What exactly did he expect when he took the job? That Palace were suddenly going to start throwing £100m+ around every summer? We are not that club and never have been. We are a mid-table Premier League side, competing with clubs who dwarf us financially. We are a selling club by necessity, not choice, and player trading is essential to our long-term sustainability.
Despite that, the board have backed Glasner far more than he ever acknowledges. Since his appointment, Palace have sold roughly £78m worth of players and spent around £83m – a net spend that shows clear intent to support him. Yet all we hear is complaining.
Eze wanted to leave. Anyone with a brain could see that after the season he had. There was never a realistic scenario where he stayed long-term, so Glasner’s constant moaning about the timing of that sale is baffling. The same applies to Marc Guehi. We turned down £35m in the summer at Glasner’s request, which already shows the club bent over backwards for him. But when January comes and City offer £20m rather than risking losing him for nothing, how is a club like Palace supposed to say no? That is basic football economics.
What makes it worse is that Glasner doesn’t help himself. He refuses to rotate the squad, barely trusts youth players, and has shown no real interest in developing talent. Players like Jesse Derry, Esse and Rak-Sakyi have been frozen out, despite Palace historically relying on youth pathways. That’s not just bad short-term thinking, it’s anti-Palace.

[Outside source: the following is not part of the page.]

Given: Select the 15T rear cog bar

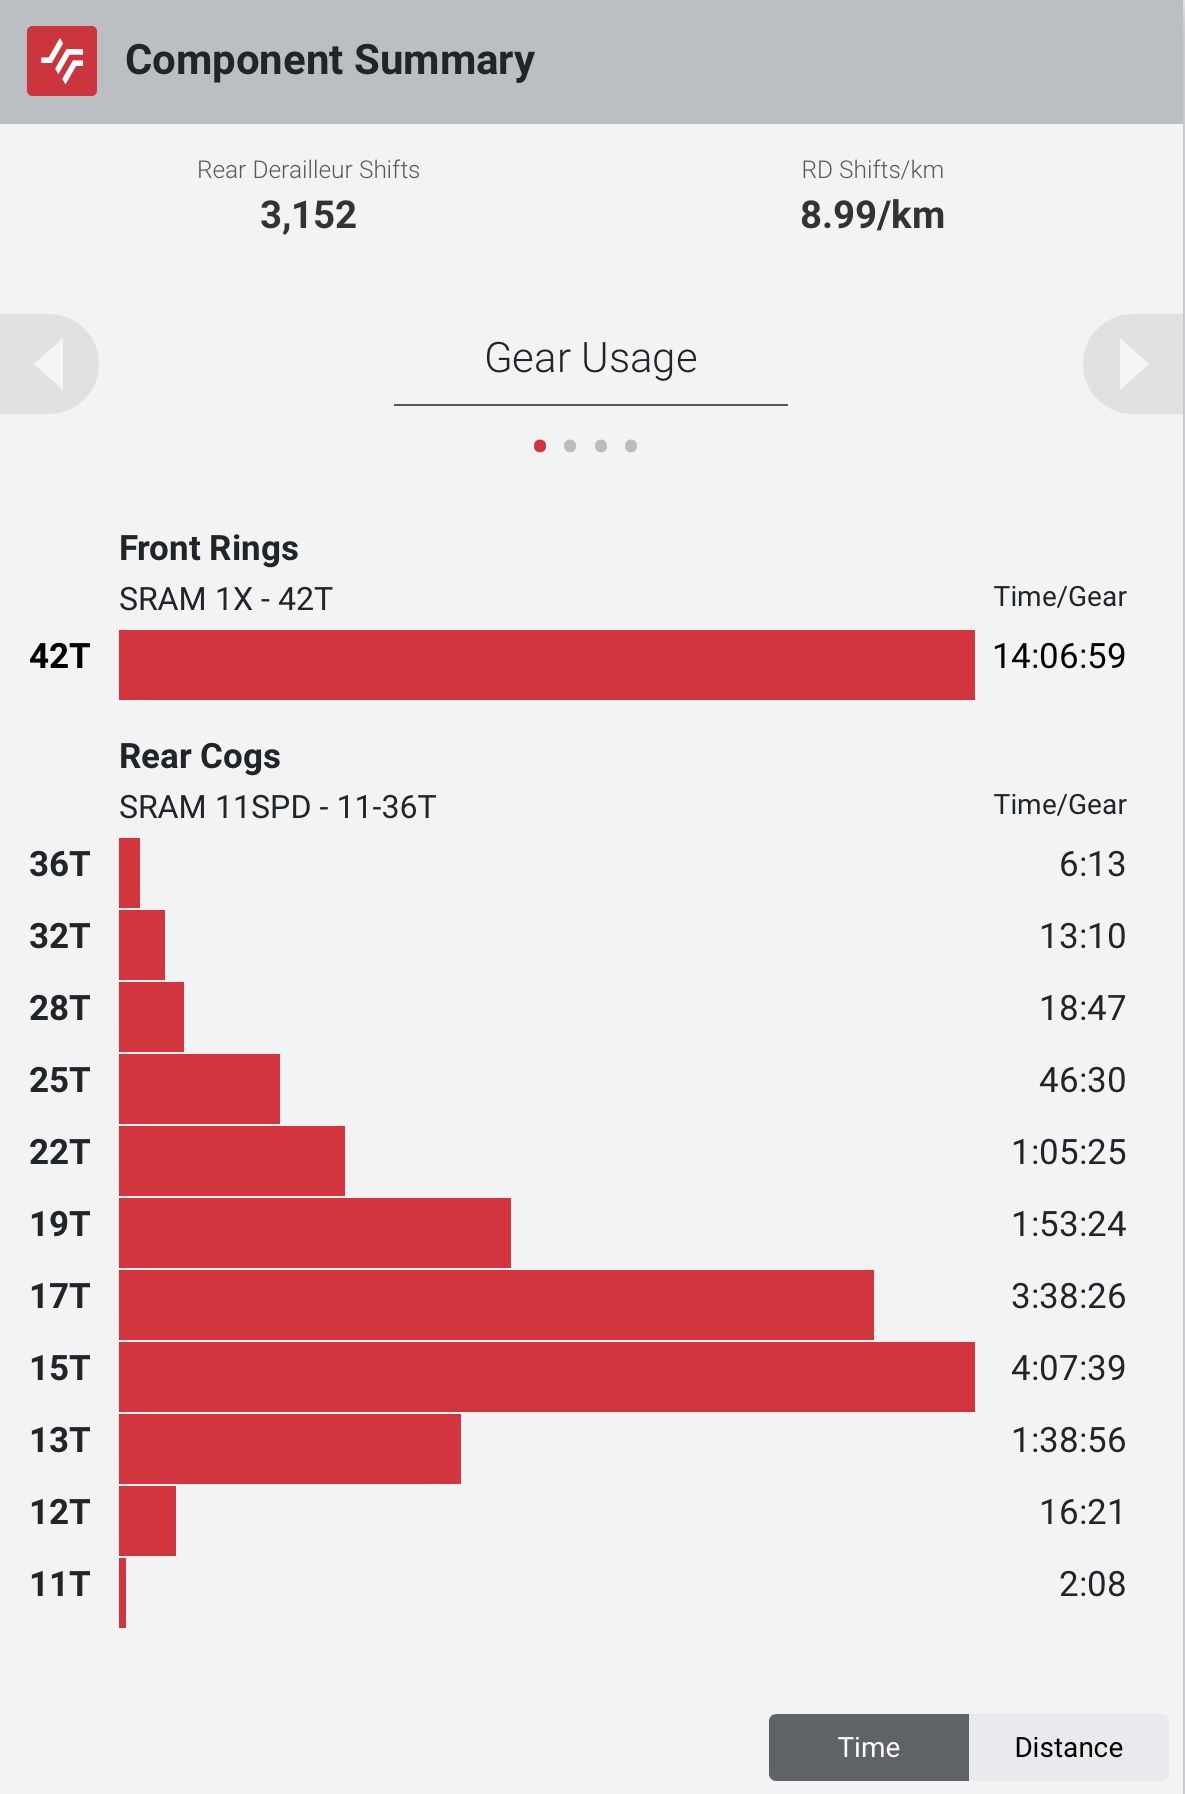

As for transfers, Glasner had a major say. These weren’t signings forced upon him. And frankly, the hit rate has been poor. Muñoz is a genuine success. Beyond that, it’s grim reading. Sosa looks Championship level at best. Uche is nowhere near Premier League standard. Nketiah was a complete waste of money. Riad has barely been fit, raising serious questions about physical readiness and recruitment judgement. When so many of “his” players fail to deliver, responsibility has to sit with the manager.

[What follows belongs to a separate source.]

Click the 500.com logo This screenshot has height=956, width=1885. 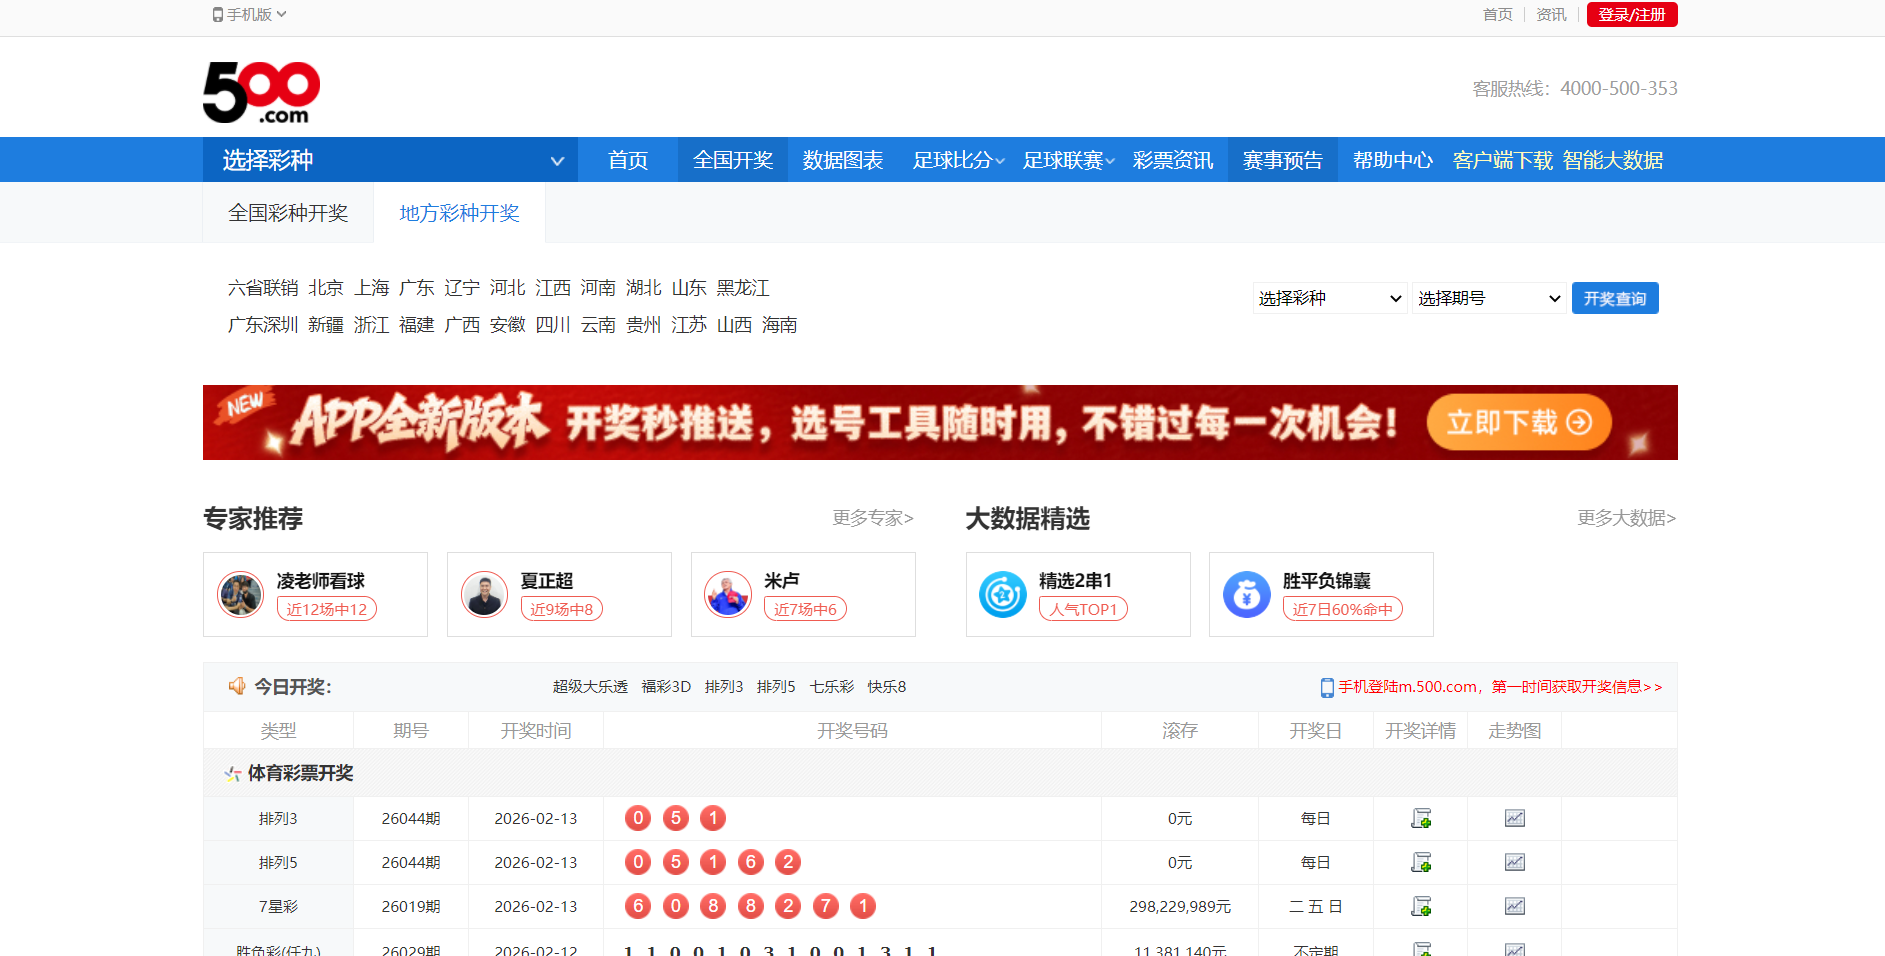coord(261,92)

We’ve even broken our transfer record with Johnson at £35m, yet Glasner still acts like he’s working with scraps.
The hypocrisy is staggering. He publicly criticised the club for selling Guehi the day before a match, yet then announces he’s leaving at the end of the season… the day before a game. How is that acceptable leadership?
On the pitch, the coaching issues are obvious. We’ve been shocking at defending set pieces all season, that’s a coaching failure, not a budget issue. The set-up against Macclesfield was wrong from the start. These are tactical problems, not resource problems.
And none of this is new. Glasner behaved the same way at Frankfurt and Wolfsburg. At both clubs he clashed with the board, publicly criticised recruitment, showed little interest in youth development, and ultimately burned bridges rather than adapting to the realities of the club. This isn’t bad luck, it’s a pattern. He’s a petulant manager who wants a bigger job without accepting the constraints that come with anything below the elite.
I genuinely believe Palace should sack him now. It wouldn’t cost much, and at least it would allow us to reset and prevents the board being humiliated by Glasner and his negative comments. Give Paddy McCarthy the job until the end of the season if needed, at least he understands the club, the culture and the importance of building for the future. Right now, Glasner looks like a man counting down the days, not someone invested in Crystal Palace Football Club.
Ideally, Spurs sack Frank, hire Glasner, and we take Frank. Spurs is a cursed job and this season isn’t a fair reflection of his ability. What he did at Brentford shows exactly the sort of manager Palace should want: pragmatic, developmental, and realistic. Glasner is none of those things.